**SOURCE DATA**:

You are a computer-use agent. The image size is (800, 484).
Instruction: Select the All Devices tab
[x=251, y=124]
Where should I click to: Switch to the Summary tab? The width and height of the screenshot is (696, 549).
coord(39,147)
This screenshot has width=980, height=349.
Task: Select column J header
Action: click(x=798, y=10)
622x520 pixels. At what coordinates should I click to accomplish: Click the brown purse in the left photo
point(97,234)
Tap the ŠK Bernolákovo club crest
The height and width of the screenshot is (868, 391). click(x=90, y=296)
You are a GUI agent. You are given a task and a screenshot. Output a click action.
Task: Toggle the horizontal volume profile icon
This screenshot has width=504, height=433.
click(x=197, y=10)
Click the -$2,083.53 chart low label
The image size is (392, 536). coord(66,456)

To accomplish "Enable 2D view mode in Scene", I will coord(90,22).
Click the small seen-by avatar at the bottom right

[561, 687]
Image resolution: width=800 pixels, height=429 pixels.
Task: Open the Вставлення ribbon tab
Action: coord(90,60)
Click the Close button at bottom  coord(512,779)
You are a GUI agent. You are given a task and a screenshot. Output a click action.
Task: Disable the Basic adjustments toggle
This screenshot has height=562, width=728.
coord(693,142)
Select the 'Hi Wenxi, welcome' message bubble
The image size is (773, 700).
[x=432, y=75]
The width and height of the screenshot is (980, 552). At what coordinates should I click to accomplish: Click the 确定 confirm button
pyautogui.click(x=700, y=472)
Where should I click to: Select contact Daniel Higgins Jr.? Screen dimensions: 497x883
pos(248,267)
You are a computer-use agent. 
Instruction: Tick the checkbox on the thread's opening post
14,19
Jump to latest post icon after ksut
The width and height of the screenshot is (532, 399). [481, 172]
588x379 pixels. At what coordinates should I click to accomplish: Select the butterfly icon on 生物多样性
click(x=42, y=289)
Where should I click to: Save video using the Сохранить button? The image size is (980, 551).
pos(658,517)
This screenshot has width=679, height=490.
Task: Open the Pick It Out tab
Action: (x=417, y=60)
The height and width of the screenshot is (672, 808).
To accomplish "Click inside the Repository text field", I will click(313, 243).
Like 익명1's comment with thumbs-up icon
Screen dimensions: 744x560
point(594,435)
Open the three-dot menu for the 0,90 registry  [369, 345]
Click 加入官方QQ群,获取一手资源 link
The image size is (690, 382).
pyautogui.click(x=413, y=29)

**EXERCISE BRIEF**:
For each line of the material that contains the word "will", make a copy.

**RESULT OF THE TASK**:
To accomplish "Enable 2D view mode in Scene", I will coord(90,22).
To accomplish "Click inside the Repository text field", I will click(313, 243).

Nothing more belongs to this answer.